Sappada tenta il “piano B” con il ministro
TRIESTE. «Se sono rassegnato? No, realista». Il sindaco di Sappada Manuel Piller Hoffer sa che a Roma la pratica del passaggio della località bellunese al Friuli Venezia Giulia corre il rischio insabbiamento. E allora, davanti al ministro per gli Affari regionali Enrico Costa, pur ribadendo che «il parlamento deve chiudere l’iter e dare a Sappada quello che Sappada legittimamente chiede», apre il dossier fondi: «Non cerchiamo contentini, ma un ragionamento a livello di provincia di Belluno. Non è possibile che i comuni confinanti con Trento e Bolzano si dividano decine di milioni e a noi non arriva un euro». Il ministro ascolta e rilancia: «Sui fondi di confine va aperta una riflessione per verificare lo storico e l’equilibrio di questa soluzione». A Udine, nel Palazzo della Regione, non può essere altro che un confronto istituzionale. «Positivo e cordiale», dicono entrambi. Il sindaco consegna un documento con una raccolta firme di 400 cittadini e spiega il caso Sappada, dal referendum del 2008 allo stallo parlamentare, con conseguenti «possibili manifestazioni a oltranza dei comitati referendari». Il ministro prende atto, dice di comprendere istanze e preoccupazioni, ma fa sapere che il governo non si può esprimere: «Bisognerà attendere il passaggio parlamentare, spetta alla conferenza dei capigruppo del Senato calendarizzare il provvedimento». Con la lettera in tasca di Debora Serracchiani, consegnatagli ieri mattina in piazza Oberdan, Costa aggiunge: «Leggerò con attenzione, cercando poi di dare un riscontro alla presidente Serracchiani, che ha avuto il garbo di sottopormi le sue valutazioni».

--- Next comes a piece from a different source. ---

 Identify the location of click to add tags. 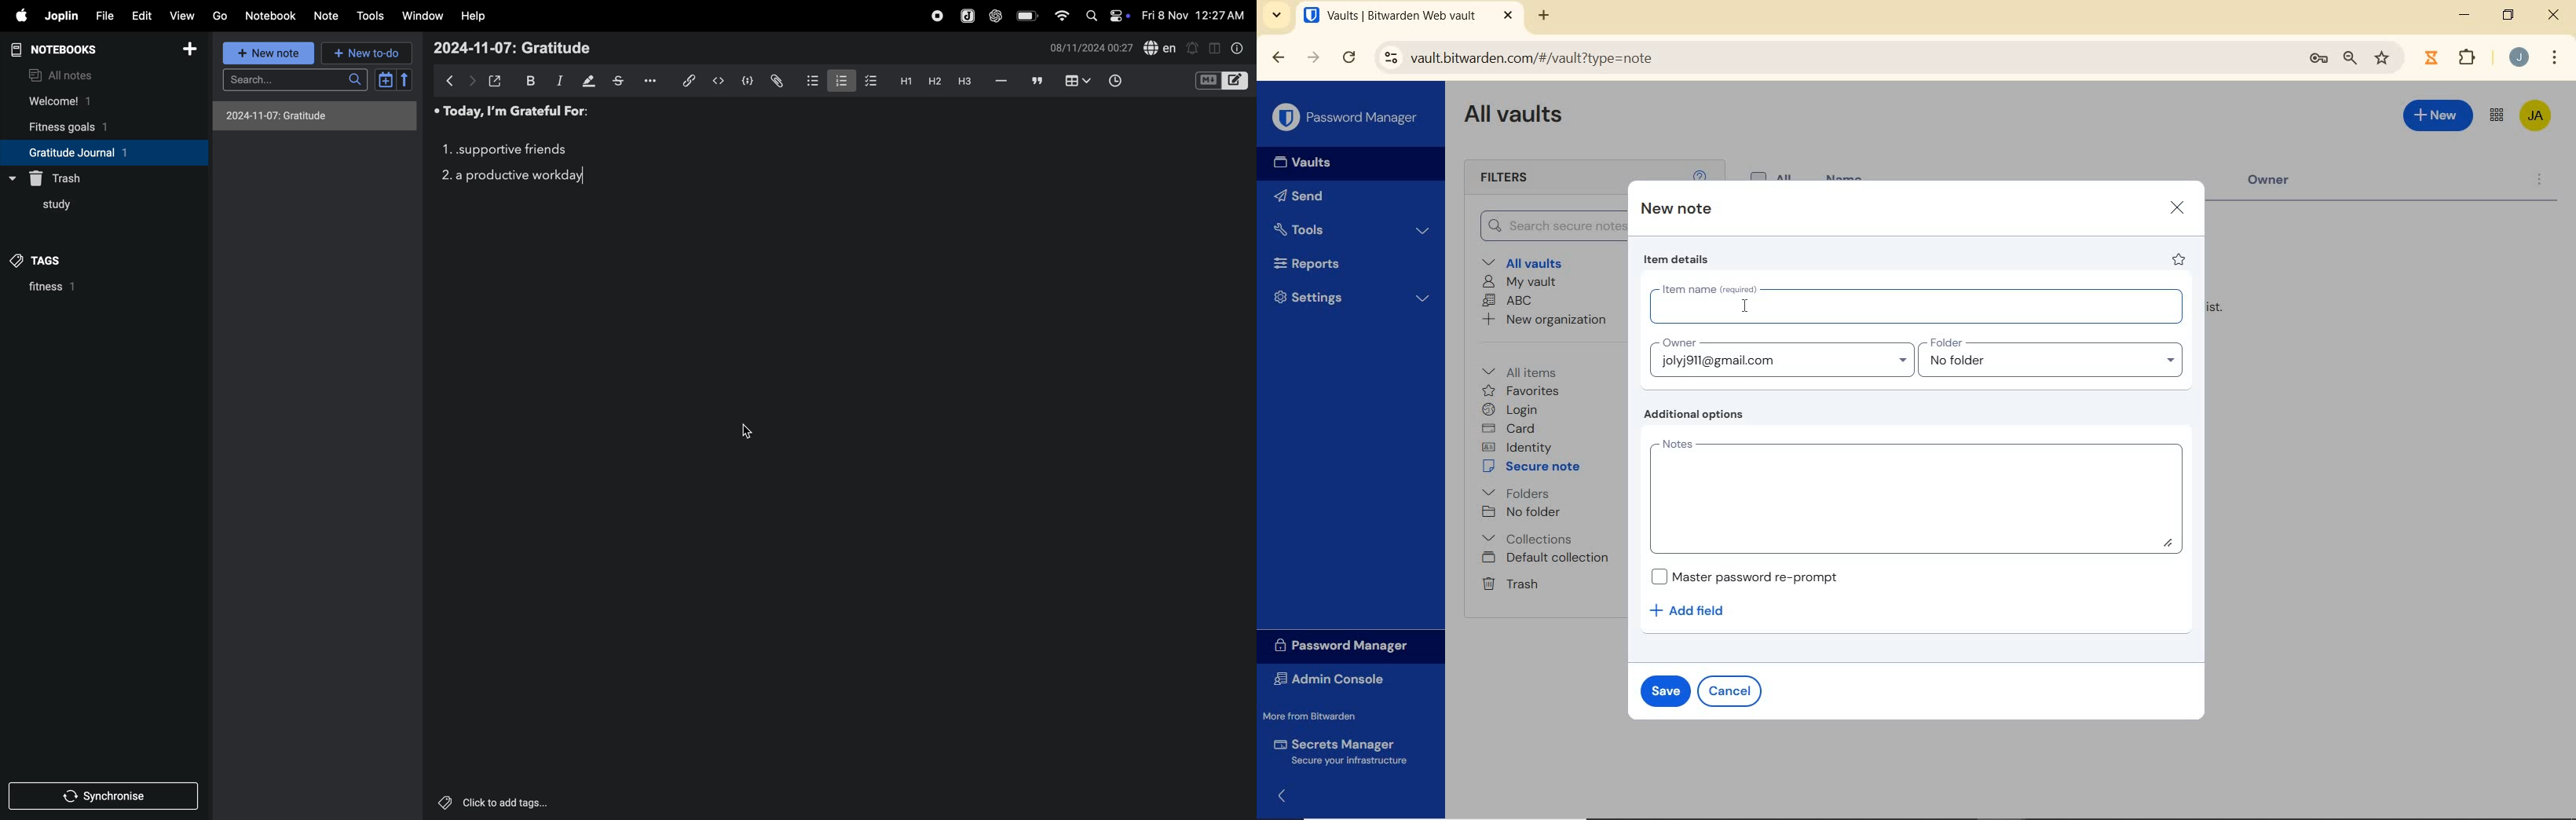
(488, 800).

Se la situazione, almeno sull’asse con il governo, è congelata, non resta che aprire il capitolo delle alternative. Ed è quello che in una ventina di minuti di incontro fanno i due interlocutori. Il tema è quello del cosiddetto Fondo Brancher, un’ottantina di milioni all’anno che le autonomie del Trentino Alto Adige versano per sostenere progetti nei comuni bellunesi (ma anche vicentini e veronesi) per un totale di 48 amministrazioni interessate, tutte confinanti con Trento e Bolzano. L’obiettivo è di garantire perequazione e solidarietà tra chi ha le risorse consentite dalla specialità e chi invece non le ha. Visto l’importo, si tratta molto più di un contentino. E Sappada, che può solo limitarsi ad assistere, se ne rende ben conto. «Sia chiaro che non vogliamo che vengano tolti i soldi sull’altro confine - precisa Piller Hoffer -; rileviamo però che o si pensa a un fondo perequativo nell’intero territoriale provinciale o si continuerà ad alimentare i malumori dei montanari di serie B nei confronti di quelli di serie A. Del resto, in un incontro con il sottosegretario Bressa, avevamo avvertito che la vicenda Sappada, se non fossero stare previste soluzioni alternative, avrebbe creato non pochi problemi. Esattamente quello che sta succedendo».
Costa non entra nel merito e non promette nulla. Ma apre un primo ragionamento su come vengono distribuiti i soldi al confine con il Trentino Alto Adige: «Voglio studiare bene la materia e verificare se viene raggiunto l’obiettivo che si era posto all’inizio. Per tutte le norme, è giusto fare dei tagliandi». Chissà che dopo questo esame non si passi a valutare misure a favore dei comuni confinanti con il Friuli Venezia Giulia. «L’importante è che non finisca tutto con le accuse a Sappada di avere aperto un precedente senza che ci venga riconosciuto alcunché. I cittadini hanno bisogno di risposte, non di favole», conclude Piller Hoffer.
A Udine Costa, prima di un convegno sulla famiglia, incontra anche Pietro Fontanini. Il presidente della Provincia di Udine incalza a sua volta su Sappada con un applauso a Luca Zaia, «vero autonomista», e una stoccata a Serracchiani: «Ha chiesto il Bellunese, ma ci saranno solo polemiche. Quante Uti riuscirà a fare in quella provincia?». Dopo di che sottopone al ministro anche un’altra questione, quella dell’«esproprio proletario» da parte della Regione Fvg delle quote di Autovie Venete detenute dagli enti di area vasta. Per Udine si tratta di azioni (acquistate nel lontano 1954) che valgono oggi 2,4 milioni di euro. «Ho detto al ministro che, se ci sottraggono le quote senza remunerazioni, lo riterremo un atto incostituzionale - dichiara Fontanini -. Non ci hanno ancora abolito, non possono cancellare una parte del nostro patrimonio».